I guess it’s empty nest and missed opportunities. And it made me feel a little bit frustrated with our own lack of children. We never talk about the baby stuff with Zsolt’s parents. They understand we need to wait before trying. But part of me would love to scoop up all those grandmotherly vibes and pour them over my own kids. I feel as though there’s a circle of life here, and we’re missing an essential loop.

Because really, Zsolt is never going to be four years old again.
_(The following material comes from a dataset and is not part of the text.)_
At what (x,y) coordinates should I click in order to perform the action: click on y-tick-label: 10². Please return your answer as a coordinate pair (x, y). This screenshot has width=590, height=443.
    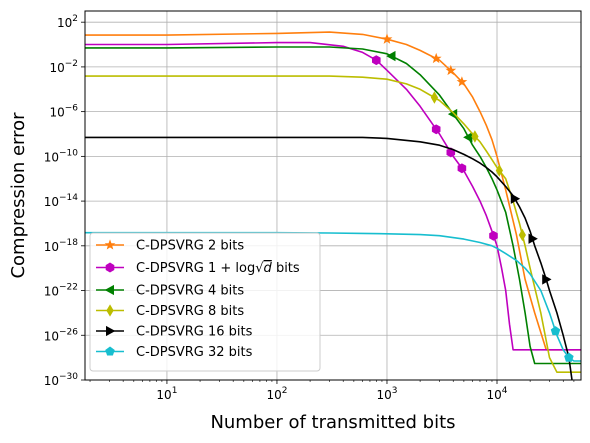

And, I reckon, instead of wishing him back to childhood, it should be wished that he become one heck of an amazing man, which he is – supportive, loving, caring, and growing; I think that her loneliness is more a result of family being far away, then her children no longer being children. At least, that is my guess.

Of course, I’ve known for a very long time that Anna sees Zsolt as her little boy. It makes all the sense in the world. She’s so full of love, and it’s the sort of thing that needs to be passed forward. But at the same time, I shouldn’t worry about her empty nesting, should I? That’s her journey to navigate. Though it is still a little heartbreaking.

Children grow up, parents step back, and families continue in a way that spreads outward rather than closing back inwards. It’s a theme I’ve written about in this blog, and loads in my fiction – and to be honest, since leaving Canada those many, many years ago for England and therefore taking my first steps ‘outward’, I have been just a little bit heart-broken. Once you step ‘out’ you can’t step back ‘in’.

Kids won’t solve long distance. But that’s not why I want to have children. I simply feel like we’re ready. It’s time. Let’s continue the circle. And not for the grandparents, though they are in my heart too, but because it’s right, and Zsolt & I want it. And frankly, we’ve got a whole lot of love to pass forward as well.

So, I’m counting down. April in Hungary. Then May in Canada. Scans at the hospital in June. If all goes well, then I need to wait three more months before trying. And then we try. And then we see.

And I have no idea what will happen next.